»»
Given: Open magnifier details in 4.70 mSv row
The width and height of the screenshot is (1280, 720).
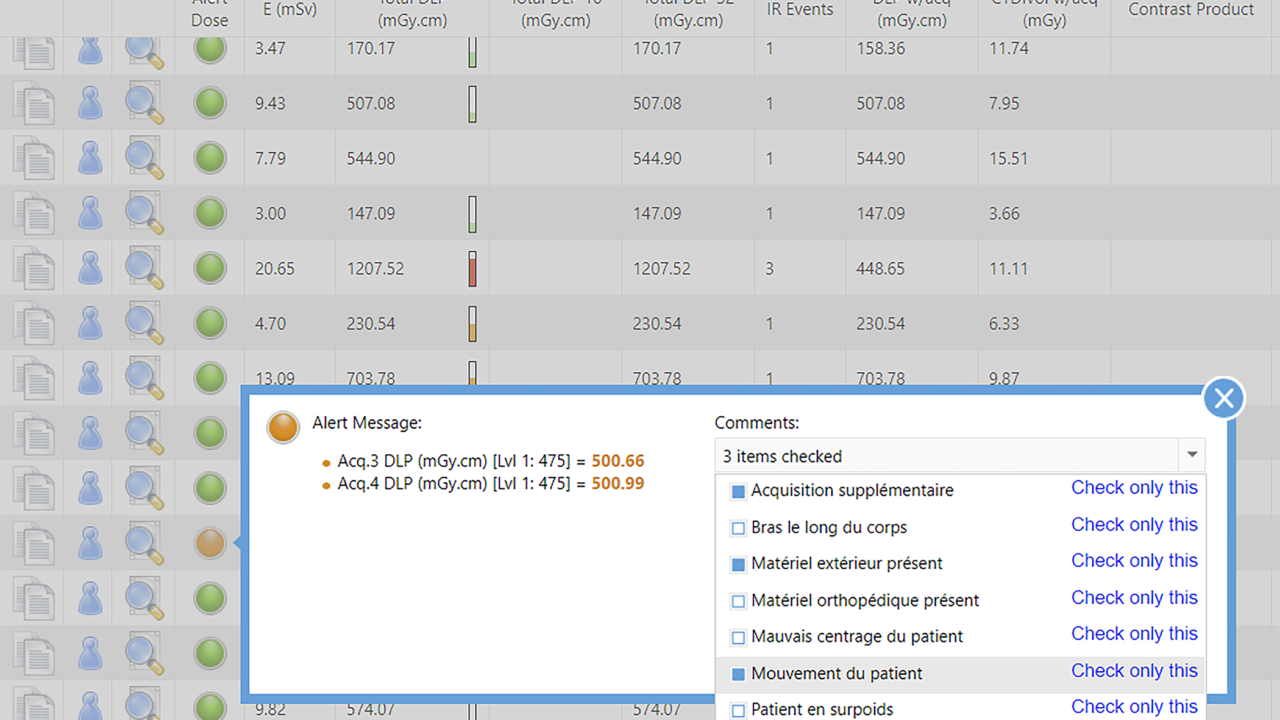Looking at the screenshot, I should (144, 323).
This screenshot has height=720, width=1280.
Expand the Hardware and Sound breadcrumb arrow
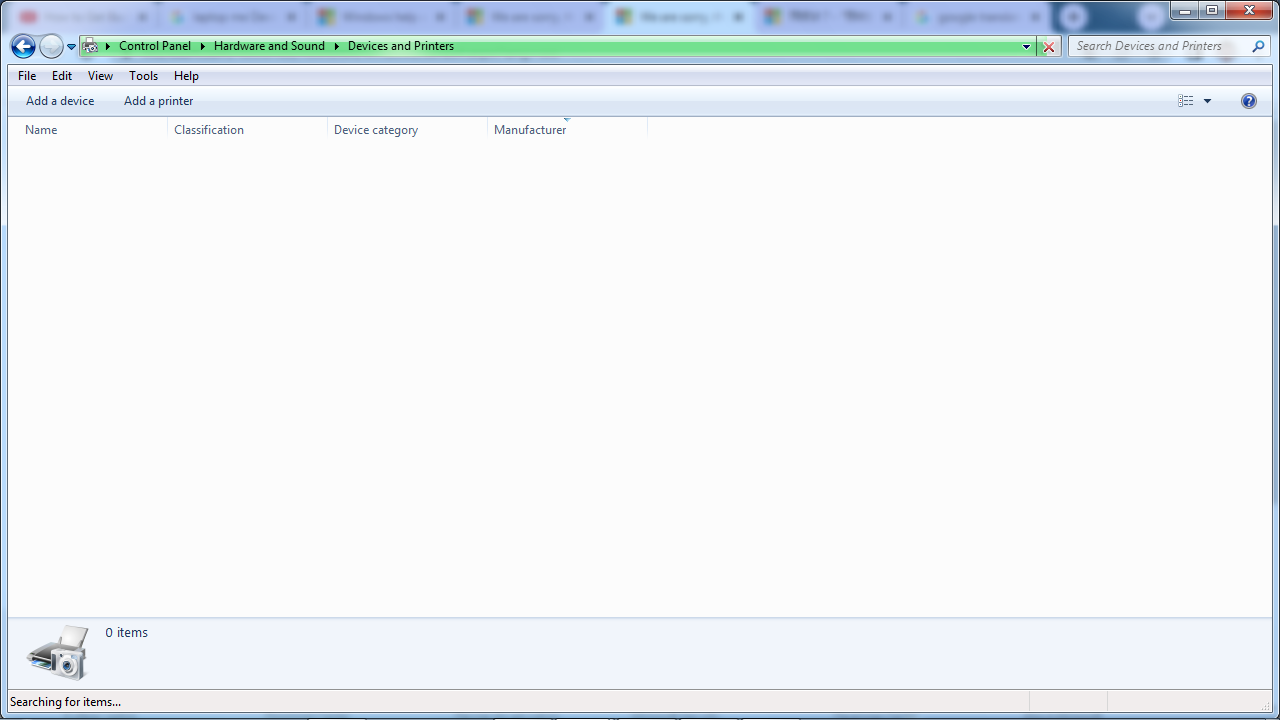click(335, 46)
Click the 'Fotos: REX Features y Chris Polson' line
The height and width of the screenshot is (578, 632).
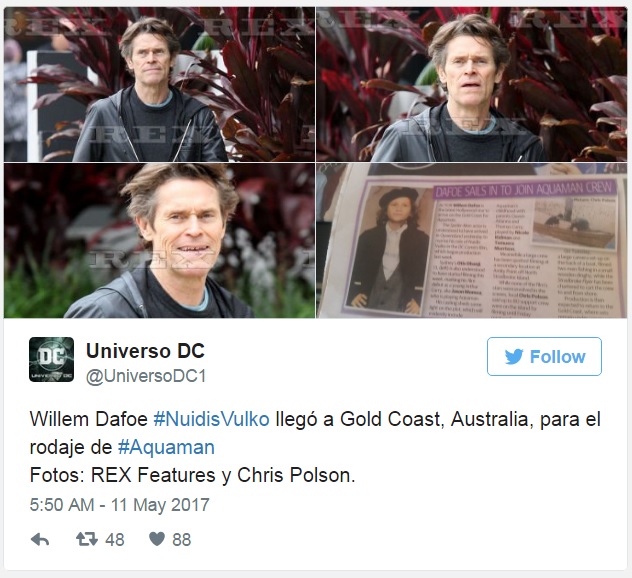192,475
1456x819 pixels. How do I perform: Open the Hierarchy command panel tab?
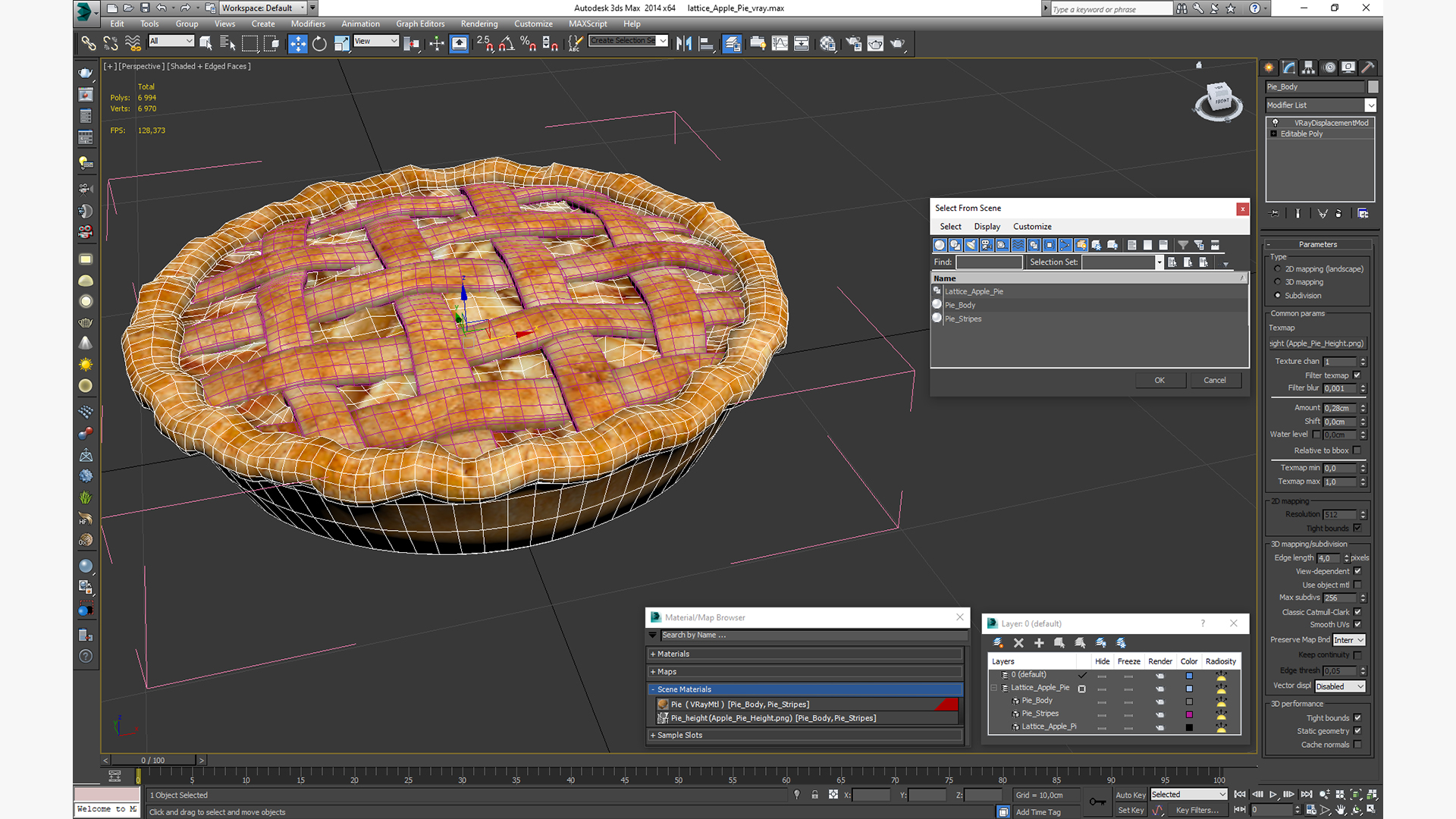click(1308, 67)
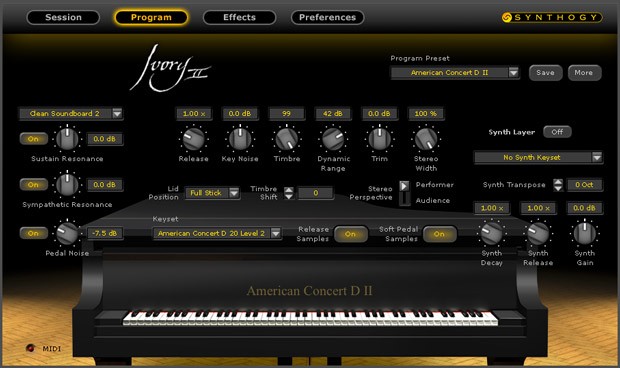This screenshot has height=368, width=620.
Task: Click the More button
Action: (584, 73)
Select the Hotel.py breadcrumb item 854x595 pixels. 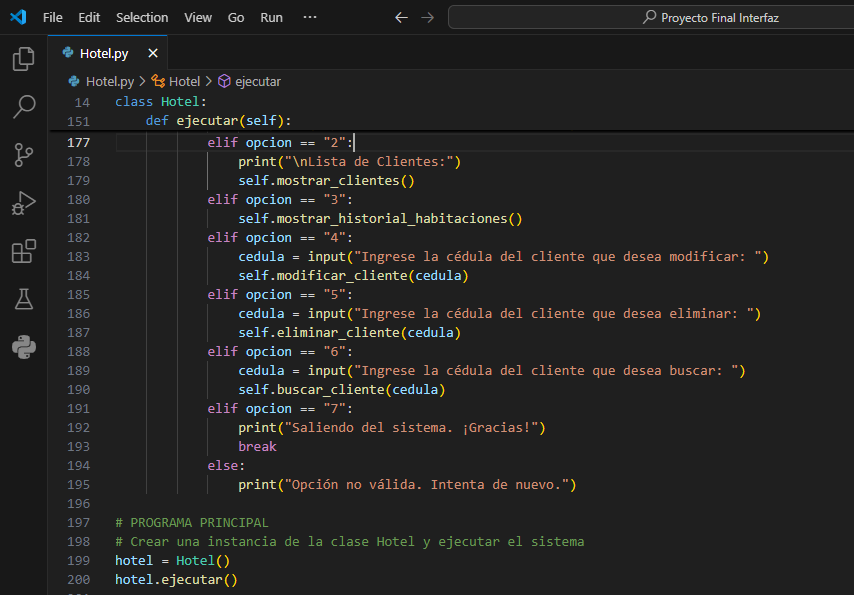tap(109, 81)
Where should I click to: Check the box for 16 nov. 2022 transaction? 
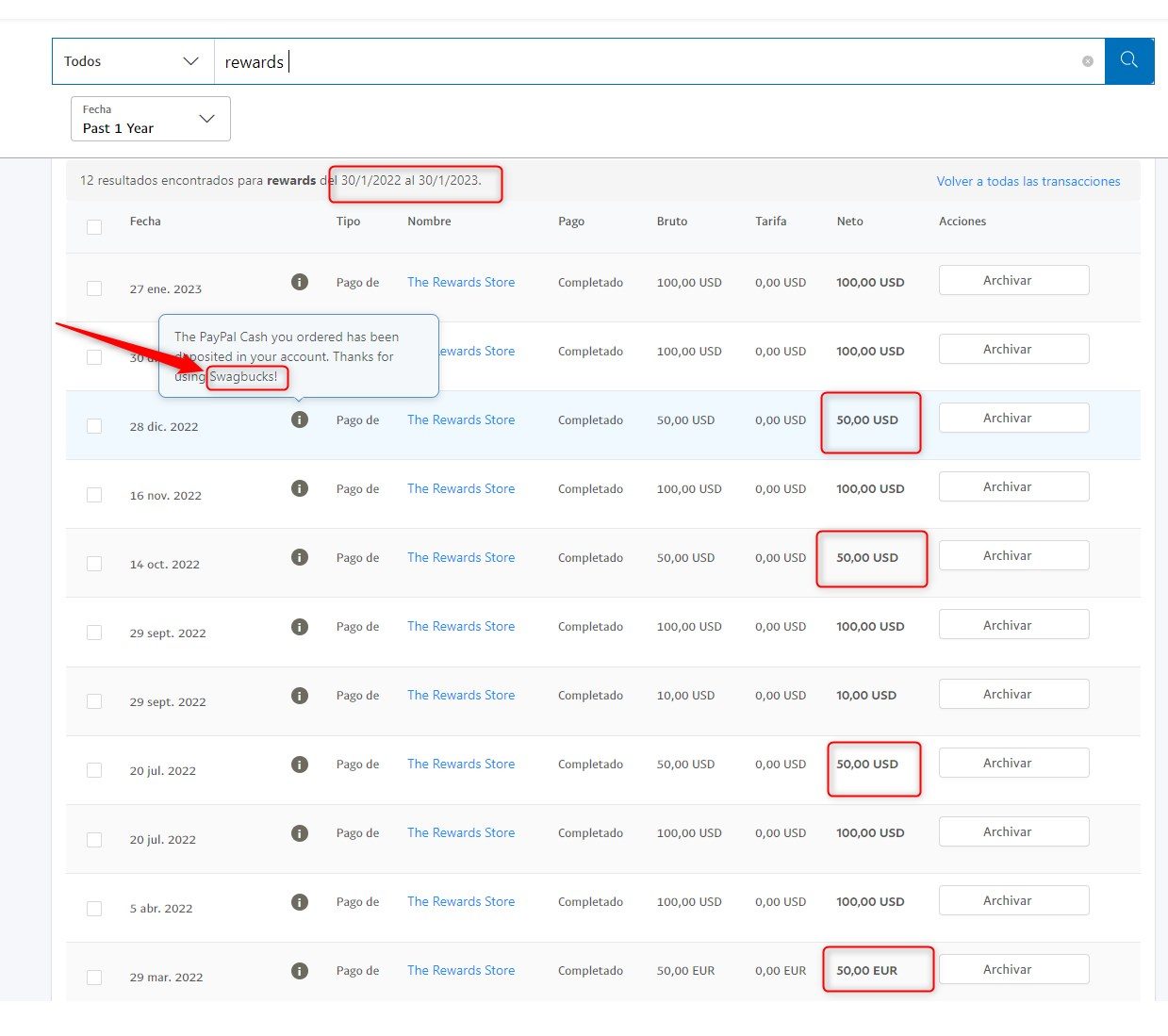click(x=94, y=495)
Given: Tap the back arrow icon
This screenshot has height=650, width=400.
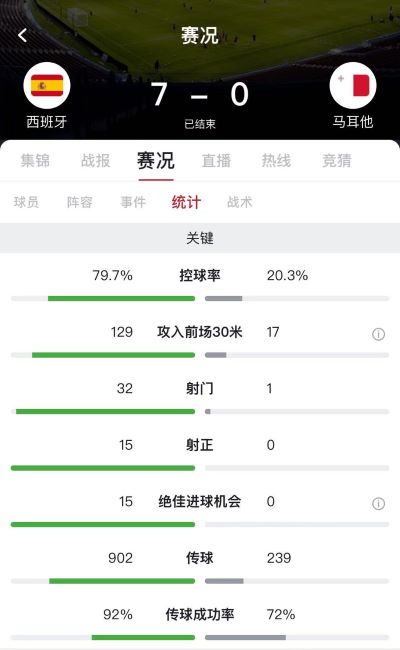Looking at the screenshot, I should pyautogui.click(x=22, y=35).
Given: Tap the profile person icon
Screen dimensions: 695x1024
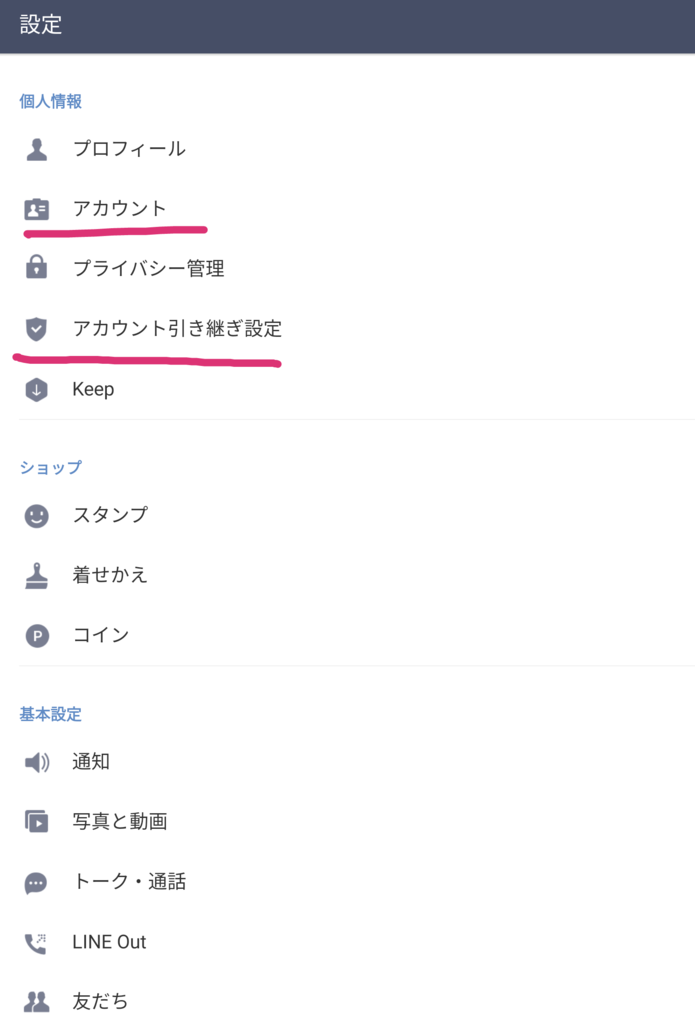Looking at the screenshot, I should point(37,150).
««
(What is being asked): Write out the part of the records that opens with the line containing "Given: Tap the profile person icon" and runs through the end of the records, both ends included. Leave the pictures out of your answer.

(The result):
Given: Tap the profile person icon
Screen dimensions: 695x1024
Looking at the screenshot, I should point(37,150).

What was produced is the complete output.